The equation of a curve is y=4/(2x+1) Given that the line 2y=x+c is a normal to the curve find the possible values of the constant c?

1 Answer
Nov 11, 2017

c in {-5/2,7/2}.

Explanation:

If we rewrite the equation (eqn.) of normal : y=1/2*x+c/2, we

find that, its slope is 1/2.

Since tangent (tgt.) is bot to normal, this means that, the

slope of tgt. is -2.

But, we know that, the slope of tgt. at any point (pt.) (x,y) on the

curve is given by, dy/dx.

For the Curve : y=4/(2x+1), dy/dx=4{-1/(2x+1)^2}d/dx(2x+1), i.e.,

dy/dx=-8/(2x+1)^2.

Therefore, dy/dx=-2 rArr -8/(2x+1)^2=-2.

:. (2x+1)^2=4, i.e., x=1/2 or x=-3/2.

From y=4/(2x+1), we have, x=1/2,y=2; &, x=-3/2,y=-2.

This means that the pts. of contact of tgts. are, (1/2,2), &, (-3/2,-2).

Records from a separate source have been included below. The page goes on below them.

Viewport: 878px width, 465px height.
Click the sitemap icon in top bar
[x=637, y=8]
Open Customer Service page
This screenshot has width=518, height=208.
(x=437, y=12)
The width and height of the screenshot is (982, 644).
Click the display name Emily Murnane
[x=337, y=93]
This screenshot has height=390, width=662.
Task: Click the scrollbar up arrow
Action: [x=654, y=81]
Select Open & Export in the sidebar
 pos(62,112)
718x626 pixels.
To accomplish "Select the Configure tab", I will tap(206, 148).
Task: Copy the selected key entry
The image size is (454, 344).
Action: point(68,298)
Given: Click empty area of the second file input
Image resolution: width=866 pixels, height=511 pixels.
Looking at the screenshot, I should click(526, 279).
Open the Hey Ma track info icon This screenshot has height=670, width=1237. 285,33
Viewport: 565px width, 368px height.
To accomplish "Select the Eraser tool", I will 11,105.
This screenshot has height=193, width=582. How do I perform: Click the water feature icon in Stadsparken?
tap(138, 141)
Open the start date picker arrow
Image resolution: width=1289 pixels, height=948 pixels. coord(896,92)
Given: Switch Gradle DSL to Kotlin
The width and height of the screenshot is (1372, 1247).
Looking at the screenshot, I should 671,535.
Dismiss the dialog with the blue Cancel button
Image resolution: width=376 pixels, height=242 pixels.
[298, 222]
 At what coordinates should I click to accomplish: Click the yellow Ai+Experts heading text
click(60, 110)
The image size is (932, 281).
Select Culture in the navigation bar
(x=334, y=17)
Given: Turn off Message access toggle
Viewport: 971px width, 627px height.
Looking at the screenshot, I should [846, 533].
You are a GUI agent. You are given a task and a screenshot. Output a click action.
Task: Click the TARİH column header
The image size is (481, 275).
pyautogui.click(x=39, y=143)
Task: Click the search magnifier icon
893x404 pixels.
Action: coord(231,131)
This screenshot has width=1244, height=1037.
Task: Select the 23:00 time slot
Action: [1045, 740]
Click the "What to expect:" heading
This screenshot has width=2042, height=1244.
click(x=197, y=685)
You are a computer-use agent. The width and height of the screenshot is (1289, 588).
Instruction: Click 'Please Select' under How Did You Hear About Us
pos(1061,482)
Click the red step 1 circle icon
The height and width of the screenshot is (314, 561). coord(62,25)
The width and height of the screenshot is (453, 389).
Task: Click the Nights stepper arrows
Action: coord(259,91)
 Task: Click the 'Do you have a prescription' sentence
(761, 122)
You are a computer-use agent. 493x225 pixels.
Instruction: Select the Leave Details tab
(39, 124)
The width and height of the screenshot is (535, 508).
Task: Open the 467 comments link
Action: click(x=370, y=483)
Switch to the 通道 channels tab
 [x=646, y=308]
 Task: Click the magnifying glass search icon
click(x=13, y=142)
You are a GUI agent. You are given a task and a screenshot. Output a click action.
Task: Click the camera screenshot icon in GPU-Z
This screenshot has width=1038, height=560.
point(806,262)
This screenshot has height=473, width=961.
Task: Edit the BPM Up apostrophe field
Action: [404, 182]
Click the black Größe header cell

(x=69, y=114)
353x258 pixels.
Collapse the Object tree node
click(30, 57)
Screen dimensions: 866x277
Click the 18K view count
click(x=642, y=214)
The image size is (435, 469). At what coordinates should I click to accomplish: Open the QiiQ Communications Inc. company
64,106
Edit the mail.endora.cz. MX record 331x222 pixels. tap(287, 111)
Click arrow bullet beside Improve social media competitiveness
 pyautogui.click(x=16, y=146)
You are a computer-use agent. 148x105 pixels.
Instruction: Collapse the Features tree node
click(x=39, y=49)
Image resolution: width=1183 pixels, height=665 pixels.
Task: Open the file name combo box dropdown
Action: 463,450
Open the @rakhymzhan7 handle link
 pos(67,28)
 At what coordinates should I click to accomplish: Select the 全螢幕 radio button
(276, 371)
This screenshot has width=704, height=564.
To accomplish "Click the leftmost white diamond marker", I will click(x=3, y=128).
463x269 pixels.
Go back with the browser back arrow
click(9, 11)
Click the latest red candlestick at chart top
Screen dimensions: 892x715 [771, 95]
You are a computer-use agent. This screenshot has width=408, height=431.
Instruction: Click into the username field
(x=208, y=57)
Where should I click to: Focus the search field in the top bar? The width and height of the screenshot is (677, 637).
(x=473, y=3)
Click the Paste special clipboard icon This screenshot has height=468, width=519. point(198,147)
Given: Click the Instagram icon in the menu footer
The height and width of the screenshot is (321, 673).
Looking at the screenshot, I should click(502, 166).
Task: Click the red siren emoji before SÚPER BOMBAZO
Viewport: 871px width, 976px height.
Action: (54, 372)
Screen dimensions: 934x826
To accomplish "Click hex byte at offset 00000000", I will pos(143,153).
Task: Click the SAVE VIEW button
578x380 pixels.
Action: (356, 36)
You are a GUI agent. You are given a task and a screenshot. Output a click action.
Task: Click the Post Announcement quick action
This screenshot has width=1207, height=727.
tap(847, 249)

But pts. of contact also lie on the normal, and their co-ordinates

must satisfy the eqn. of normal.

For (1/2,2) in {(x,y) : 2y=x+c} rArr 4=1/2+c rArr c=7/2.

For (-3/2,-2), c=-4+3/2=-5/2.

To sum up, c in {-5/2,7/2}.

Enjoy Maths.!